Дед Матвей улыбнулся себе в бороду. Глянул на пострела прищуренными глазами, но ничего не сказал. Чай молча разливает по чашкам, добавляет в каждую коричневого зелья заварки.
— Что дальше было, дедушка?
— Дальше что? — отнёс чайник на плиту. Ясное дело. Тут нетрудно догадаться, что было дальше.
Всё же «студентам» не всё ясно. И догадаться о том, что было дальше, они никак не могут. Наседают на старого опять.
— Дальше что? — переспросил ещё раз дед и, между прочим, объяснил: — Думал, дыра впереди останется. А оно ничего: соседние зубы сошлись клышками друг дружке навстречу и снова завроде в один ряд встали…
Улыбается, довольный, что вывернулся. Показывает белые зубы. Восьмой десяток разменял старик, а зубы все до единого целые!
— Деда, — зыркнул на него лукаво Павлушка, — а когда они успели сойтись, зубы-то?..
— Дык это ж когда было! Не в эту, а ещё в ту, первую ерманскую войну было!
Опять не всё ясно: как же тогда орёл с растопыренными крыльями на кинжале? И щит со свастикой в цепких когтях?..
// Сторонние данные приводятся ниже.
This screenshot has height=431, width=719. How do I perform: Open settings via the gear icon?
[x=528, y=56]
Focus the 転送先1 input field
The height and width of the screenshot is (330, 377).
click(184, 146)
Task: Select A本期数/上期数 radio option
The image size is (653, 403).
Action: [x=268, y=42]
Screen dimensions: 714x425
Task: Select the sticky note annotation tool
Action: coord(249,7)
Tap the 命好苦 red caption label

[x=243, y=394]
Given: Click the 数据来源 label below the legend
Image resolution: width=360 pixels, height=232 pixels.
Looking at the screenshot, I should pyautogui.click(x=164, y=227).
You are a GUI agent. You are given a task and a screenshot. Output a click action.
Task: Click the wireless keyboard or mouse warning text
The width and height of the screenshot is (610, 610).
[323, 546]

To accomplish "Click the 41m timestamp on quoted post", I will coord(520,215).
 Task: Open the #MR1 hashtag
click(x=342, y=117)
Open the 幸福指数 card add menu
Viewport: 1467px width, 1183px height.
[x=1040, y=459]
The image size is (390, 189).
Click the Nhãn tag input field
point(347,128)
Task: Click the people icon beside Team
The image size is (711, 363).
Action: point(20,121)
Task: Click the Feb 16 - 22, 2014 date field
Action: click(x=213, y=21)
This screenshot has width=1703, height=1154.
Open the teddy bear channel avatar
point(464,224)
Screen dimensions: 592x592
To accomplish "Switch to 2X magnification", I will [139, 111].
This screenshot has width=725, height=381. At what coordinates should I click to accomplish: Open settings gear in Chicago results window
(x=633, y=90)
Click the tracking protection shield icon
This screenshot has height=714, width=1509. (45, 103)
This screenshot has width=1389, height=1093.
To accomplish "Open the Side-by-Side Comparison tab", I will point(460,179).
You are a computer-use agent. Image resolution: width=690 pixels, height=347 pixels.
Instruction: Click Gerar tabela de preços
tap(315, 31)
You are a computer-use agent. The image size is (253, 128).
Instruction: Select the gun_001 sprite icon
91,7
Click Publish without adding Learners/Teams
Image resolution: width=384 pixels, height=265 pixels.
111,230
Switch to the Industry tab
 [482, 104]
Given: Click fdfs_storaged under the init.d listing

Заливал, конечно, дед Матвей, выпутывался. Где правду говорил, а где нет — нетрудно догадаться. Время, видно, такое ещё не приспело, чтобы всю правду можно было выкладывать. Вот ему и приходится её, правду, кое-где выдумкой уснащать. Для «конспирации», как сам он говорит, дед Матвей. Для сохранения тайны, иными словами.